Exercise aim>
From the line that contains "Screen dimensions: 807x462" through the line that contains "Viewport: 1304px width, 572px height.", output every line of the listing below exactly and leave out all the rest.

[Start of Attachment]

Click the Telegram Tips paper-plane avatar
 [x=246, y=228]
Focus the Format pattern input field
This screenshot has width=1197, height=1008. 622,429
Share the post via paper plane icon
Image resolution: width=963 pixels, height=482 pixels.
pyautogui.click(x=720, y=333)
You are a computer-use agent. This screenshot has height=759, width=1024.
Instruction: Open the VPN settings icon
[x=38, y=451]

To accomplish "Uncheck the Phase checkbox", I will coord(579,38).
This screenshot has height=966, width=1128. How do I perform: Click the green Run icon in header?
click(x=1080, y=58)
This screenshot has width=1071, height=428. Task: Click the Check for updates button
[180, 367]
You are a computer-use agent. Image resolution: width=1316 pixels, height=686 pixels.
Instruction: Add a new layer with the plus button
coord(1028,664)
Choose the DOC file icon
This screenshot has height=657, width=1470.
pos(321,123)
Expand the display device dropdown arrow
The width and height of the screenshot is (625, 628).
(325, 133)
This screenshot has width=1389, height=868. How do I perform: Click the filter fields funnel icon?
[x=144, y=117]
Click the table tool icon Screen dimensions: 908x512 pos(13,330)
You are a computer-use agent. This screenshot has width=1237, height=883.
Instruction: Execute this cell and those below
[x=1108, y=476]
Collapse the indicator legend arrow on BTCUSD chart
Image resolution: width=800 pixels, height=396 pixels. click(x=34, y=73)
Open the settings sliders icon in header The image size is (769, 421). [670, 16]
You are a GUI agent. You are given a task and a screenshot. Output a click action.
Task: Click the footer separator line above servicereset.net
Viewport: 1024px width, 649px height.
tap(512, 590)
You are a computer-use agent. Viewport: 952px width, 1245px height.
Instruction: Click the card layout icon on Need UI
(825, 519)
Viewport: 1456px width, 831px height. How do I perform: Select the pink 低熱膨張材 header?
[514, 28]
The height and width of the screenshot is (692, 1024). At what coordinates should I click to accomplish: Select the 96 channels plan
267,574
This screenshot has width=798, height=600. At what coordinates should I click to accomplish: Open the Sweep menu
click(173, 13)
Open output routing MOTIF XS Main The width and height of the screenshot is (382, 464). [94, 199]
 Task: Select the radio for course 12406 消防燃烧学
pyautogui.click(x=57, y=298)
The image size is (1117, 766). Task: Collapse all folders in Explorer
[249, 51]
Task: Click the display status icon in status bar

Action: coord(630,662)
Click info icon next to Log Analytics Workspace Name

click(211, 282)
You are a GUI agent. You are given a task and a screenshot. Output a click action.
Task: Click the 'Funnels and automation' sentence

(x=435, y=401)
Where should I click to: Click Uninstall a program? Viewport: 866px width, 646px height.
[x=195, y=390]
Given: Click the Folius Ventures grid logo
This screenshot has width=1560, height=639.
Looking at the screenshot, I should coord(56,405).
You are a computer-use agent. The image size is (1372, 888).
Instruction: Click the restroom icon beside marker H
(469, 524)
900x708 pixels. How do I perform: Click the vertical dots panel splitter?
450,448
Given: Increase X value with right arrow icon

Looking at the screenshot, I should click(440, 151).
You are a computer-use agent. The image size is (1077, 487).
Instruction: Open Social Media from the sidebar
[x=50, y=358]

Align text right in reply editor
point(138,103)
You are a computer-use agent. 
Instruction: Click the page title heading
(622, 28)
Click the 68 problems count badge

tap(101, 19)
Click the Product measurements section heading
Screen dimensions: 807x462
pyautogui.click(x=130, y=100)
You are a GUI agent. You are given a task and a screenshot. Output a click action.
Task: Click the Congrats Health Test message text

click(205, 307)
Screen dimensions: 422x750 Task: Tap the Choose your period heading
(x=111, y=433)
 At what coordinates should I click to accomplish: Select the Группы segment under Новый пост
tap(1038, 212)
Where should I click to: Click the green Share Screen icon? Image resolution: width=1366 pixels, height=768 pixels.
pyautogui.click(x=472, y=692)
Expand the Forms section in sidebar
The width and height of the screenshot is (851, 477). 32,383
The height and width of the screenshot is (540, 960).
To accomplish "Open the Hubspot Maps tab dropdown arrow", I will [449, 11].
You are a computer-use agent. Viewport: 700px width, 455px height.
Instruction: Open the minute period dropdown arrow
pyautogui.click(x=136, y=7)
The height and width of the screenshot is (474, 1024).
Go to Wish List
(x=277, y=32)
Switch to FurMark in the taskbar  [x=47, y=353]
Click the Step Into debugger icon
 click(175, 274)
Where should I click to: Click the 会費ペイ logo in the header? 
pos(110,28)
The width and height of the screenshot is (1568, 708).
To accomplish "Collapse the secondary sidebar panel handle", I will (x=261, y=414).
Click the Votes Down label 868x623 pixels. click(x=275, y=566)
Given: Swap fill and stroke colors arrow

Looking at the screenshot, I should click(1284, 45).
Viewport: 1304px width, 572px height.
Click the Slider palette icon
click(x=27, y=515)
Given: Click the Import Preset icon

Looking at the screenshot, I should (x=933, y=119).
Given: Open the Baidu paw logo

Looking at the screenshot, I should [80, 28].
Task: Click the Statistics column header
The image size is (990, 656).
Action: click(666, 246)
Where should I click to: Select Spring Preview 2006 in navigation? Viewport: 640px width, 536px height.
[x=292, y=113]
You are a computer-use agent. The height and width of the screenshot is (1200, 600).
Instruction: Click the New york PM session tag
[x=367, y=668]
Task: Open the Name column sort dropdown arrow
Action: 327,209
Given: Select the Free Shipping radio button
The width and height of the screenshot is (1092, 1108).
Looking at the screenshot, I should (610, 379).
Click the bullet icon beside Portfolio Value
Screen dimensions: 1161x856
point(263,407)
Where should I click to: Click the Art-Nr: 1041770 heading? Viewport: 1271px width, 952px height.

[End of Attachment]

Your response>
Screen dimensions: 807x462
pyautogui.click(x=130, y=100)
You are a GUI agent. You are given a task and a screenshot. Output a click action.
Task: Click the Congrats Health Test message text

click(205, 307)
Screen dimensions: 422x750 Task: Tap the Choose your period heading
(x=111, y=433)
 At what coordinates should I click to accomplish: Select the Группы segment under Новый пост
tap(1038, 212)
Where should I click to: Click the green Share Screen icon? Image resolution: width=1366 pixels, height=768 pixels.
pyautogui.click(x=472, y=692)
Expand the Forms section in sidebar
The width and height of the screenshot is (851, 477). 32,383
The height and width of the screenshot is (540, 960).
To accomplish "Open the Hubspot Maps tab dropdown arrow", I will [449, 11].
You are a computer-use agent. Viewport: 700px width, 455px height.
Instruction: Open the minute period dropdown arrow
pyautogui.click(x=136, y=7)
The height and width of the screenshot is (474, 1024).
Go to Wish List
(x=277, y=32)
Switch to FurMark in the taskbar  [x=47, y=353]
Click the Step Into debugger icon
 click(175, 274)
Where should I click to: Click the 会費ペイ logo in the header? 
pos(110,28)
The width and height of the screenshot is (1568, 708).
To accomplish "Collapse the secondary sidebar panel handle", I will (x=261, y=414).
Click the Votes Down label 868x623 pixels. click(x=275, y=566)
Given: Swap fill and stroke colors arrow

Looking at the screenshot, I should click(1284, 45).
Viewport: 1304px width, 572px height.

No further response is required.